ご希望の路面電車[市電・都電]情報を無料で検索できます。

施設検索/ホームメイト・リサーチTOP

ホームメイト路面電車[市電・都電]リサーチ

路面電車情報

阪堺電気軌道



「阪堺電気軌道」通称、阪堺電軌は大阪馬車鉄道として開業して以来およそ110年の歴史を持つ、現存する中では日本最古の路面電車です。かつて大阪の繁栄の中心地だった大阪南部と堺市を結ぶこの路線は、現在、再開発事業に合わせて再び注目が集まっています。

阪堺電気軌道の歴史

阪堺電気軌道の歴史

阪堺電軌の路線は本来、上町線と阪堺線の2路線からなり、両社はそれぞれ別会社でした。まず1897(明治30)年に設立された大阪馬車鉄道が四天王寺門前~東天下茶屋の区間を運行したのが上町線の始まりで、やがて1902年には下住吉(現・住吉)まで開業し、現在に近い路線となりました。その後、電化改軌工事中に南海鉄道に合併され、1910(明治43)年には電車の運行を開始しています。

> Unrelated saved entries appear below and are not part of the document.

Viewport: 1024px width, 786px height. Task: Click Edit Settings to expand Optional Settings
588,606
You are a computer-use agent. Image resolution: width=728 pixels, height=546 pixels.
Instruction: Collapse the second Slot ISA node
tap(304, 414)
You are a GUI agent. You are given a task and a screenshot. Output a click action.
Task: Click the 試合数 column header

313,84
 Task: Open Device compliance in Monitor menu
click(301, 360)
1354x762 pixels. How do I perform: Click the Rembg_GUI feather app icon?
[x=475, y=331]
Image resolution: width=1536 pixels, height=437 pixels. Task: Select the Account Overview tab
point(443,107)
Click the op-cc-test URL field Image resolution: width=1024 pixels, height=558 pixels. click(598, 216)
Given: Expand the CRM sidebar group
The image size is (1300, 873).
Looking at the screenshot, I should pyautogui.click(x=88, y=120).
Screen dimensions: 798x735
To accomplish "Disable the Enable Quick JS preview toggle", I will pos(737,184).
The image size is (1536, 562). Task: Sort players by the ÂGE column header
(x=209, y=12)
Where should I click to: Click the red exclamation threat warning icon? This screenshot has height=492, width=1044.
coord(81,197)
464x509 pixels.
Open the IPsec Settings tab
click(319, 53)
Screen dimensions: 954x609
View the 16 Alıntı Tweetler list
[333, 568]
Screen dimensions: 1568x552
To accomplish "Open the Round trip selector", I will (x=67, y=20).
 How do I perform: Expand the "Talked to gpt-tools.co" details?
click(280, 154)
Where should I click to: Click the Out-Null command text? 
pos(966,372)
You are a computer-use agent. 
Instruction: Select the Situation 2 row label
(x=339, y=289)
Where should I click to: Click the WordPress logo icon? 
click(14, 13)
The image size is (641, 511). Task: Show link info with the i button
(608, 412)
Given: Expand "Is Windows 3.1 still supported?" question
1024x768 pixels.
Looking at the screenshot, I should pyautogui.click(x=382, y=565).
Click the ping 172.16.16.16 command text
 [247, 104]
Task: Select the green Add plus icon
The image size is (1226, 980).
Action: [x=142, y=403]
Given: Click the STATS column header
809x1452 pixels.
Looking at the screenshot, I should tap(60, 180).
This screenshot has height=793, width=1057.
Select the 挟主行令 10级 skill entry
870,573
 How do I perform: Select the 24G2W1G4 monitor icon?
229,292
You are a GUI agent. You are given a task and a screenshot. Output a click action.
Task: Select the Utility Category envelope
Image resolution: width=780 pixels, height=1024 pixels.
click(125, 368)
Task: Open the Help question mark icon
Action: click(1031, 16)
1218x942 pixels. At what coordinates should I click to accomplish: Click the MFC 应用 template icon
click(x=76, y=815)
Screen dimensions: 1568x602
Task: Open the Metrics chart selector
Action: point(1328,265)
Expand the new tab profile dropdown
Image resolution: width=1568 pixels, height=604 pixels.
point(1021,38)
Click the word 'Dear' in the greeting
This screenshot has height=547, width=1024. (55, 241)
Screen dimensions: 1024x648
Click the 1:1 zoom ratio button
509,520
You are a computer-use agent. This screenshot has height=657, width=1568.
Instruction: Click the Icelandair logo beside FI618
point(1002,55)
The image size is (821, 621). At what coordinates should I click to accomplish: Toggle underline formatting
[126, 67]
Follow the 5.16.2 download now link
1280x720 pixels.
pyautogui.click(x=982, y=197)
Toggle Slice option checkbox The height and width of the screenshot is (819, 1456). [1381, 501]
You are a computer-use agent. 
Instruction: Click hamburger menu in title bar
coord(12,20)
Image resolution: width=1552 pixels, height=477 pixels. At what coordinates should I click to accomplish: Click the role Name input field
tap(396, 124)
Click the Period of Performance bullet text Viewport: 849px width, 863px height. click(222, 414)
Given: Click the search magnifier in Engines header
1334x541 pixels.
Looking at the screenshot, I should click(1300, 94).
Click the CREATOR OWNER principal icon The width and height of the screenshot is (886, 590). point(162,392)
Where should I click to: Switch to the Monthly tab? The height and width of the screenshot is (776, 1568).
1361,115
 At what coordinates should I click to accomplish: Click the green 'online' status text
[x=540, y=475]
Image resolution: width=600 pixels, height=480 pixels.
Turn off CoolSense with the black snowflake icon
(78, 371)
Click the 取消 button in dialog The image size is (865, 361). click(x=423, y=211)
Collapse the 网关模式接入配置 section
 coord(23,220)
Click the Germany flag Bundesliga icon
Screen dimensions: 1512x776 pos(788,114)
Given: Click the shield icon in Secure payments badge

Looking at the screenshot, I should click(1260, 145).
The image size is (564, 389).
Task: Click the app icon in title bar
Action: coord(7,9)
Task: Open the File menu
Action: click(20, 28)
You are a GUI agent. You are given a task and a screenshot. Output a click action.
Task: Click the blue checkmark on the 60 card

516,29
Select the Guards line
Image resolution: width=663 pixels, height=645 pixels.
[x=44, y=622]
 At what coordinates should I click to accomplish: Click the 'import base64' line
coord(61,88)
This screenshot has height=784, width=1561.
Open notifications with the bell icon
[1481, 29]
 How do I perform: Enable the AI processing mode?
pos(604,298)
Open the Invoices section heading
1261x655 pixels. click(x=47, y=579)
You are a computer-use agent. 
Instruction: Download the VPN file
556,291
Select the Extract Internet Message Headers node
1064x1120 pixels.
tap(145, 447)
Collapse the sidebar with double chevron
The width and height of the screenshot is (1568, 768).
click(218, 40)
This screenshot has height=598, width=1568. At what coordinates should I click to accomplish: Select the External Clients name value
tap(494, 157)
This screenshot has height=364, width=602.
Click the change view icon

一方の阪堺線は、1910(明治43)年に設立された初代阪堺電気軌道が翌年に恵美須町~大小路を開業したのが始まりで、1912(大正元)年には浜寺と大浜海岸まで路線を延長しています。さらには1913(大正2)年に今度は姉妹会社の阪南電気軌道を合併し、のちの平野線を完成させました。南海鉄道と阪堺電軌は戦時中に一時合併するも、戦後まもなく分離して「南海電気鉄道の大阪軌道線」として再スタートを切ることになります。

大阪軌道線は戦後、南海本線や南海高野線とともに都市間ネットワークを形成する他、大浜の歓楽街、浜寺の海水浴客など行楽輸送でもかなりの賑わいを見せていました。しかし、昭和30年代に入ると乗客は減少し、合理化を迫られていきます。やがて南海電鉄は大阪軌道線を別会社化すると1980(昭和55)年に「阪堺電気軌道」を設立、平野線を廃止して現在の形式となりました。

路線の特徴

大阪市と堺市にまたがり、阪堺線(恵美須町~住吉~浜寺駅前間)14.1kmと上町線(天王寺駅前~住吉~住吉公園間)4.6kmの2路線に分かれ、両線は住吉で交差し、全線複線で新設軌道区間が多いのが特徴です。所要時間は阪堺線で恵美須町~浜寺駅前間で44分、上町線の天王寺駅前~住吉公園間で16分となっています。

また、毎年正月三が日は住吉大社への初詣のための特別輸送が実施され、上町線は日中約3分間隔、阪堺線は約7~8分間隔で運行されています。さらに、堺市は「自由都市・堺ルネサンス計画」を掲げ、その中でLRT路線の整備を重点施策のひとつとして位置付けています。こうした中で阪堺電気軌道の路線が再び大きな注目を集めることになっているのです。

車両の特徴

車両はすべて車長約14m、定員が70名から90名の大型車両が採用されています。2013年秋からは堺市の補助で導入された超低床型車両「堺トラム」の運行開始が予定されています。また個人の南海ファンによって、濃緑色一色の標準塗装に塗られた車両などレトロ車両の復刻もあり、多くの人気を集めています。